# [Stored records]
☆ ☆ ☆ ☆

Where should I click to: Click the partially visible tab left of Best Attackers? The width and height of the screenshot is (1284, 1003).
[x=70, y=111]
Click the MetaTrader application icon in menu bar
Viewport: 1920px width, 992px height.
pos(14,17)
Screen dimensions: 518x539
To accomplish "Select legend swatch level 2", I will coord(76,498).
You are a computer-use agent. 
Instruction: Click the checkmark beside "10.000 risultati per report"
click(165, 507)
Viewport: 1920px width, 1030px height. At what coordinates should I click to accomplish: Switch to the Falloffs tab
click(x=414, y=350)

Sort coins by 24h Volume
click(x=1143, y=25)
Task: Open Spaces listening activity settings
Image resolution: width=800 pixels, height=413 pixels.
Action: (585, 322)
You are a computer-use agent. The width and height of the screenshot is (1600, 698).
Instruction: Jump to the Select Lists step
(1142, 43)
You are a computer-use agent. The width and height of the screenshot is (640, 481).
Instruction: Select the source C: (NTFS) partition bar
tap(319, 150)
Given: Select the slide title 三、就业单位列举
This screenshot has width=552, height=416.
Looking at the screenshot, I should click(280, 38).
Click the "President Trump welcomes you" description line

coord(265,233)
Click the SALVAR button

☆ ☆ ☆ ☆

# [What the exercise asks]
Starting from the line that contains "Viewport: 1920px width, 992px height.", give again every line to the last line of the data, exactly. Include nothing else.

# [Expected output]
Viewport: 1920px width, 992px height.
pos(14,17)
Screen dimensions: 518x539
To accomplish "Select legend swatch level 2", I will coord(76,498).
You are a computer-use agent. 
Instruction: Click the checkmark beside "10.000 risultati per report"
click(165, 507)
Viewport: 1920px width, 1030px height. At what coordinates should I click to accomplish: Switch to the Falloffs tab
click(x=414, y=350)

Sort coins by 24h Volume
click(x=1143, y=25)
Task: Open Spaces listening activity settings
Image resolution: width=800 pixels, height=413 pixels.
Action: (585, 322)
You are a computer-use agent. The width and height of the screenshot is (1600, 698).
Instruction: Jump to the Select Lists step
(1142, 43)
You are a computer-use agent. The width and height of the screenshot is (640, 481).
Instruction: Select the source C: (NTFS) partition bar
tap(319, 150)
Given: Select the slide title 三、就业单位列举
This screenshot has width=552, height=416.
Looking at the screenshot, I should click(280, 38).
Click the "President Trump welcomes you" description line

coord(265,233)
Click the SALVAR button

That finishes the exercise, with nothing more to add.